:: Aim of the task ::
Your task is to print every entry below exactly as given.

:: Data for review ::
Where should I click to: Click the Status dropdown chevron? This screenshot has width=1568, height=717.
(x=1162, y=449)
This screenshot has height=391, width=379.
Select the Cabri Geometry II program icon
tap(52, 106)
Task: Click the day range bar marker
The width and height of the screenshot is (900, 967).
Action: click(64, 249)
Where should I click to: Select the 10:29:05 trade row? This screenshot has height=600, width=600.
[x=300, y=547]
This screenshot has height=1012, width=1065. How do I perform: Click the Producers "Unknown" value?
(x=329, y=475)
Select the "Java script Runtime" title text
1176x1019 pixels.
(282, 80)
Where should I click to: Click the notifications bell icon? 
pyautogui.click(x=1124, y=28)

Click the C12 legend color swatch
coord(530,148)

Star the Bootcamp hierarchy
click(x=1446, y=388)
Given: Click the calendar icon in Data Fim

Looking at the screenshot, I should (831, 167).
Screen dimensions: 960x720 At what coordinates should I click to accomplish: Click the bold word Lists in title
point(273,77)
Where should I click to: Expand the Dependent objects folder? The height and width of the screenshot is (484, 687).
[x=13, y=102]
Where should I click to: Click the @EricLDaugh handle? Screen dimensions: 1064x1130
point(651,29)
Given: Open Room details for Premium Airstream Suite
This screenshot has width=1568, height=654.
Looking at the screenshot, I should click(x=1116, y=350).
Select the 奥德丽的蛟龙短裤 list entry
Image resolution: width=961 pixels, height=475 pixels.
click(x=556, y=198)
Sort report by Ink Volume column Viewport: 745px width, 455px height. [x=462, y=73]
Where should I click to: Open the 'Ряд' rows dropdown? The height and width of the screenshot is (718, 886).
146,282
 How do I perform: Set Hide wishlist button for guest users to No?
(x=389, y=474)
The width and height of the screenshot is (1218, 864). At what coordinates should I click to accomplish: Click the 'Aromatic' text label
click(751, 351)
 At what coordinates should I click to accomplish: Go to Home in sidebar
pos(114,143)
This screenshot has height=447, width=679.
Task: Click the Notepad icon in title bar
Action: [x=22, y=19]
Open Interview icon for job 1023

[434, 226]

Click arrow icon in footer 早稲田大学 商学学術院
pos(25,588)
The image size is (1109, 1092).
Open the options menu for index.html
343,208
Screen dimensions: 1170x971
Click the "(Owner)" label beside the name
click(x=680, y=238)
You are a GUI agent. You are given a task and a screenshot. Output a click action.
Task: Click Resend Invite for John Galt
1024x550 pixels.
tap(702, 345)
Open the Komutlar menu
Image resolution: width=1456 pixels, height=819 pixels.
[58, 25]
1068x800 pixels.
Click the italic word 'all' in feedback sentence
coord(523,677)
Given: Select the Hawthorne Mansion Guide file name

:: Answer to the exercise ::
Where should I click to: Click the Status dropdown chevron? This screenshot has width=1568, height=717.
(x=1162, y=449)
This screenshot has height=391, width=379.
Select the Cabri Geometry II program icon
tap(52, 106)
Task: Click the day range bar marker
The width and height of the screenshot is (900, 967).
Action: click(64, 249)
Where should I click to: Select the 10:29:05 trade row? This screenshot has height=600, width=600.
[x=300, y=547]
This screenshot has height=1012, width=1065. How do I perform: Click the Producers "Unknown" value?
(x=329, y=475)
Select the "Java script Runtime" title text
1176x1019 pixels.
(282, 80)
Where should I click to: Click the notifications bell icon? 
pyautogui.click(x=1124, y=28)

Click the C12 legend color swatch
coord(530,148)

Star the Bootcamp hierarchy
click(x=1446, y=388)
Given: Click the calendar icon in Data Fim

Looking at the screenshot, I should (831, 167).
Screen dimensions: 960x720 At what coordinates should I click to accomplish: Click the bold word Lists in title
point(273,77)
Where should I click to: Expand the Dependent objects folder? The height and width of the screenshot is (484, 687).
[x=13, y=102]
Where should I click to: Click the @EricLDaugh handle? Screen dimensions: 1064x1130
point(651,29)
Given: Open Room details for Premium Airstream Suite
This screenshot has width=1568, height=654.
Looking at the screenshot, I should click(x=1116, y=350).
Select the 奥德丽的蛟龙短裤 list entry
Image resolution: width=961 pixels, height=475 pixels.
click(x=556, y=198)
Sort report by Ink Volume column Viewport: 745px width, 455px height. [x=462, y=73]
Where should I click to: Open the 'Ряд' rows dropdown? The height and width of the screenshot is (718, 886).
146,282
 How do I perform: Set Hide wishlist button for guest users to No?
(x=389, y=474)
The width and height of the screenshot is (1218, 864). At what coordinates should I click to accomplish: Click the 'Aromatic' text label
click(751, 351)
 At what coordinates should I click to accomplish: Go to Home in sidebar
pos(114,143)
This screenshot has height=447, width=679.
Task: Click the Notepad icon in title bar
Action: [x=22, y=19]
Open Interview icon for job 1023

[434, 226]

Click arrow icon in footer 早稲田大学 商学学術院
pos(25,588)
The image size is (1109, 1092).
Open the options menu for index.html
343,208
Screen dimensions: 1170x971
Click the "(Owner)" label beside the name
click(x=680, y=238)
You are a GUI agent. You are given a task and a screenshot. Output a click action.
Task: Click Resend Invite for John Galt
1024x550 pixels.
tap(702, 345)
Open the Komutlar menu
Image resolution: width=1456 pixels, height=819 pixels.
[58, 25]
1068x800 pixels.
Click the italic word 'all' in feedback sentence
coord(523,677)
Given: Select the Hawthorne Mansion Guide file name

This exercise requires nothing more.